[READING TEXT]:
************

Using Large Language Models to Parse and Read Order Emails from Outlook and Gmail

Every day, small business get hundreds of orders through emails, and employees have to professionals sift through countless emails, manually typing a filling in work orders, searching for important messages buried beneath spam, promotions, and automated notifications. Despite advancements in email filtering and search capabilities, efficiently managing an overflowing inbox remains a significant challenge. This project explores how ChatGPT API can assist businesses in automatically parsing, categorizing, and extracting order information from emails from their clients, not needing human intervention.

By leveraging natural language processing (NLP) techniques, how can one build an intelligent email processing pipeline capable of performing preliminary filtering, much like how spam filters or smart inboxes work before an email reaches a user’s primary inbox?

What Does the Project Do?

The Email Order Summarization Tool is a Python-based application that connects to the Gmail and Outlook API, retrieves emails based on specific criteria (e.g., timeframes, keywords), and organizes the data into a structured format using Pandas. Here’s what it can do:

  1. Fetch Emails:
    • Connects to Gmail or Outlook using OAuth 2.0 for secure authentication
    • Retrieves emails from specific times (e.g., October 2023 and November 2023)
    • Filters emails containing specific keywords (e.g., “program”, “order”)

************

[MATERIAL PROVIDED]:
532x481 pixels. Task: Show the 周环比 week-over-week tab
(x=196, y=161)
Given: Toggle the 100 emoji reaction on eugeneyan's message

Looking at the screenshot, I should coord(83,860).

************

[WHAT YOU HAVE TO DO]: Write the next part of the article on using large language models to parse order emails, picking up after its last line. None of the lines are needed for this.

[RESULT OF THIS EXERCISE]:
  2. Extract Key Information:
    • Extracts the following info:
      • sender
      • date of email
      • subject
      • message body
      • date/time
  3. ChatGPT Powered Summarization:
    • If the email contains information about ordering an item from the business it extracts the following info:
      • Item
      • Origin of Production
      • Quantity
      • Weight
      • Unit
      • Packaging
      • Order Delivery Address
      • Order Delivery Date
      • Order Delivery Time
  4. Store and Analyze Data:
    • The extracted data is then stored into a Pandas DataFrame
    • Provides options to export the data to CSV or perform further analysis

Key Components

1️⃣ Login to customer emails and accessing OAuth for clients

2️⃣ Email extraction component filters, sort by date, sort by filter word

3️⃣ ChatGPT Prompt engineering – What do I get chatgpt to extract for me? What do I need, what dont I need?


Login via OAuth

1. Fetching Emails with Gmail API

This is sample code functions to get the gmail service credentials from the gmail oauth api

from google.auth.transport.requests import Request
from google.oauth2.credentials import Credentials

from google_auth_oauthlib.flow import InstalledAppFlow, Flow
from googleapiclient.discovery import build
from googleapiclient.errors import HttpError

# Authenticate and build the Gmail service
def get_google_auth_flow(redirect_uri, state=None):
    return Flow.from_client_secrets_file(
        CLIENT_SECRETS_FILE,
        scopes=SCOPES,
        state=state,
        redirect_uri=redirect_uri
    )

def get_gmail_service(session):
    credentials = session.get('credentials')
    if not credentials:
        return None
    creds = Credentials(
        credentials['token'],
        refresh_token=credentials.get('refresh_token'),
        token_uri=credentials['token_uri'],
        client_id=credentials['client_id'],
        client_secret=credentials['client_secret'],
        scopes=credentials['scopes']
    )
    if creds.expired and creds.refresh_token:
        creds.refresh(Request())
        # Update session with new token
        session['credentials'] = {
            'token': creds.token,
            'refresh_token': creds.refresh_token,
            'token_uri': creds.token_uri,
            'client_id': creds.client_id,
            'client_secret': creds.client_secret,
            'scopes': creds.scopes
        }
    return build('gmail', 'v1', credentials=creds)

2. Fetching Emails with Outlook API

from msal import ConfidentialClientApplication, PublicClientApplication


# Authenticate and build the Outlook service
def login_outlook():
    auth_url = msal_client.get_authorization_request_url(SCOPES, redirect_uri=REDIRECT_URI)
    return redirect(auth_url)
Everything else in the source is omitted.